Defendants were trustees of a board administering a municipal retirement system and were also city employees. They voted in favor of an agreement with municipal unions that provided for increased pension benefits. An incumbent union president benefit was provided only to a trustee who was a union president. The Business defense attorney held that the government salary exception in Gov. Code, § 1091.5, subd. (a)(9), under which existing interests in government salary were deemed inconsequential, did not apply to prospective changes in government compensation such as increased pension benefits. However, the public services exception in § 1091.5, subd. (a)(3), covered the actions of each of the trustees except the union president because they would receive benefits on the same terms and conditions as other similarly situated city employees. The court stated that where retirement board trustees approved contracts in which their only financial interest was an interest in benefits shared generally with their constituency at large, § 1091.5, subd. (a)(3), excluded such actions from the purview of § 1090. The union president was not insulated from prosecution because he received a benefit unique to him.
The court affirmed the judgment of the court of appeal as it related to the union president, reversed that judgment in all other respects, and remanded for further proceedings.
Plaintiff businesses sought injunctive relief against defendant city enforcement officers to enjoin the enforcement of a city ordinance that prohibited the businesses from solicitation of pedestrians who paused to inspect the merchandise displayed in the windows. The Superior Court of Los Angeles County (California) sustained the city enforcement officers’ demurrer without leave to amend and dismissed the case. The businesses appealed.
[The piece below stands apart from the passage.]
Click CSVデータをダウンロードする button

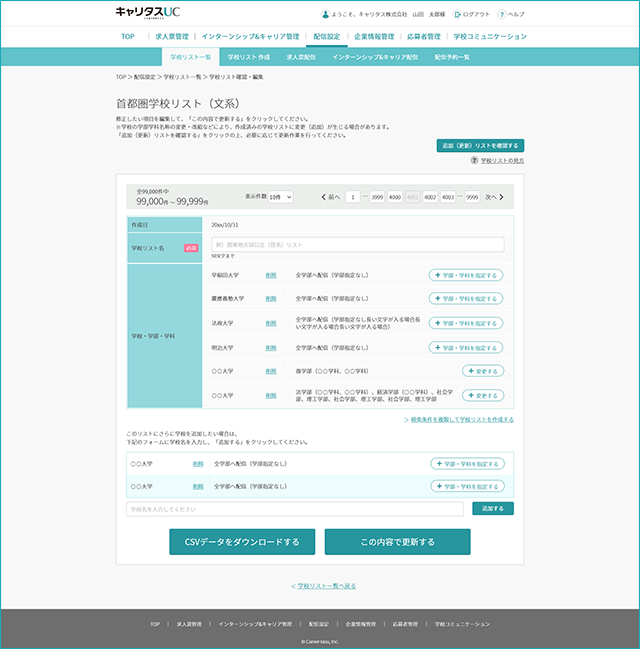[242, 542]
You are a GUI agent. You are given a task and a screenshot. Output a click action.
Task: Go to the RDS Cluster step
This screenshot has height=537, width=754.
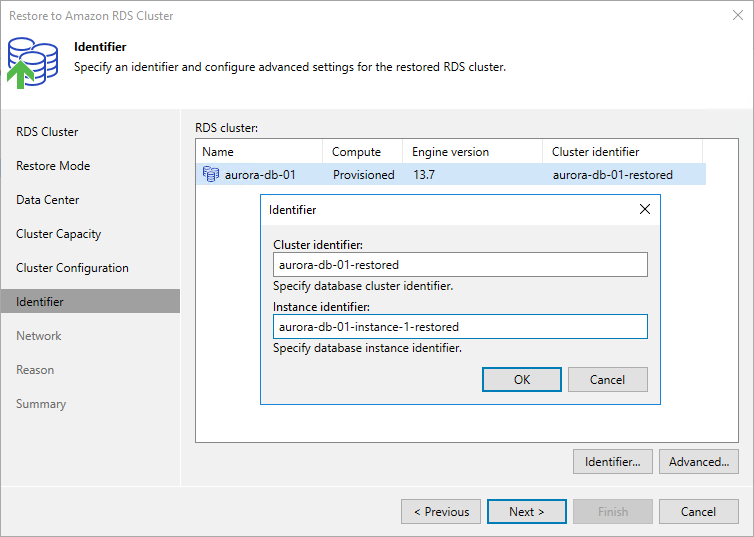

The Influencer Marketing guide businesses were duly licensed and sold jewelry and other articles in their stores along the city streets. The stores had display windows that allowed customers to stop and look at merchandise in the windows. The businesses alleged that their employees would in a quiet, dignified, and peaceful manner solicit the pedestrians. The city enforcement officers threatened to prosecute the businesses and their employees under Los Angeles, Cal., Municipal Code ch. 4, art. 2, §§ 42.00–42.16. The businesses brought an action to enjoin enforcement of the ordinance. The trial court dismissed the case. On appeal, the court held that: (1) the businesses were entitled to attack the constitutionality of the ordinance and to seek to enjoin its enforcement; (2) the allegations in the complaint, which were admitted by the city enforcement officers, were sufficient to show irreparable harm if the threatened arrests were made or the businesses discontinued the method of solicitation of customers; (3) the ordinance was not a reasonable exercise of the city’s police power; and (3) the prohibition of peaceful solicitation of customers was a violation of the constitutional guarantee of freedom of speech.
The court reversed the judgment from the trial court, which sustained the city enforcement officers’ demurrer and dismissed the Needs of startup business action to enjoin the enforcement of a city ordinance. The court remanded the cause to the trial court with directions to overrule the demurrer and permit the city enforcement officers to answer.